◆ Your instructions:
With the line containing "Click the yellow collaborator" as the starting point, output the remaining lines of the data exactly as they are, through the last.

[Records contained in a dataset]
[Start of section]
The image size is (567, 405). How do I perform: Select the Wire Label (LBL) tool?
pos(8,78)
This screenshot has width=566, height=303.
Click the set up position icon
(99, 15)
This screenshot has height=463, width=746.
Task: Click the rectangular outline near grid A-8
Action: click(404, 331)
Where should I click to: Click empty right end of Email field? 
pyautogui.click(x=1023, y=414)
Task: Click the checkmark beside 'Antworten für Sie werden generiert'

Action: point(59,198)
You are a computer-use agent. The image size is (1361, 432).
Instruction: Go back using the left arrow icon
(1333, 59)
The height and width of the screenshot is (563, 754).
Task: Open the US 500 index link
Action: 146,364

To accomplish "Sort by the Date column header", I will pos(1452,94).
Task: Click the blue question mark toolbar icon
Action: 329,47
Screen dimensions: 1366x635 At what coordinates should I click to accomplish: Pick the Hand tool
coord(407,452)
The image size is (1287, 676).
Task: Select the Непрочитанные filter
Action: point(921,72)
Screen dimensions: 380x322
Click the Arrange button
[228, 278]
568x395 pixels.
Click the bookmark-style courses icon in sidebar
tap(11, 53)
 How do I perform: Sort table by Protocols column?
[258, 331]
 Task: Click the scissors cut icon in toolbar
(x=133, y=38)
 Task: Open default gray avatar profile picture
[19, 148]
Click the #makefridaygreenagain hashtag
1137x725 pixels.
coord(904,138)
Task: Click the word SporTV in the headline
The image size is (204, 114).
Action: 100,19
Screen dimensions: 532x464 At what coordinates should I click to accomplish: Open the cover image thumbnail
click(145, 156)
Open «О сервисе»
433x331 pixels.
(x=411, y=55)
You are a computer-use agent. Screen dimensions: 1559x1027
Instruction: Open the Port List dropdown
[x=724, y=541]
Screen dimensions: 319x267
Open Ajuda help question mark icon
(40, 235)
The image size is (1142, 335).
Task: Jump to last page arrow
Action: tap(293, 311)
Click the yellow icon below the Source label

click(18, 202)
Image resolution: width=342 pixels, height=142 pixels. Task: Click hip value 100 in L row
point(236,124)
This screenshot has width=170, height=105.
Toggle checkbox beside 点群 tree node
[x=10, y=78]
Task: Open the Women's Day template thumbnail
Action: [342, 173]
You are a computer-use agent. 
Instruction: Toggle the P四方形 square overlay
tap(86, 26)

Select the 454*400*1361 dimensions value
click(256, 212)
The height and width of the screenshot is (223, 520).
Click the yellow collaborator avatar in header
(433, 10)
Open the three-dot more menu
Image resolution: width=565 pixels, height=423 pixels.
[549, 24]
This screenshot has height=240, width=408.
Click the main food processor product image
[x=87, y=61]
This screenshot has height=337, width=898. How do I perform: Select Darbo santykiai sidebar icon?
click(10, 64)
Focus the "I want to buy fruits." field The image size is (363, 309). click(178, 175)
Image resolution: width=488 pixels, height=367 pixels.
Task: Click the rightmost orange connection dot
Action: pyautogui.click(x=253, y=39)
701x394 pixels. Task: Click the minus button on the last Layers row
[End of section]
◆ Solved problem:
Click the yellow collaborator avatar in header
(433, 10)
Open the three-dot more menu
Image resolution: width=565 pixels, height=423 pixels.
[549, 24]
This screenshot has height=240, width=408.
Click the main food processor product image
[x=87, y=61]
This screenshot has height=337, width=898. How do I perform: Select Darbo santykiai sidebar icon?
click(10, 64)
Focus the "I want to buy fruits." field The image size is (363, 309). click(178, 175)
Image resolution: width=488 pixels, height=367 pixels.
Task: Click the rightmost orange connection dot
Action: pyautogui.click(x=253, y=39)
701x394 pixels. Task: Click the minus button on the last Layers row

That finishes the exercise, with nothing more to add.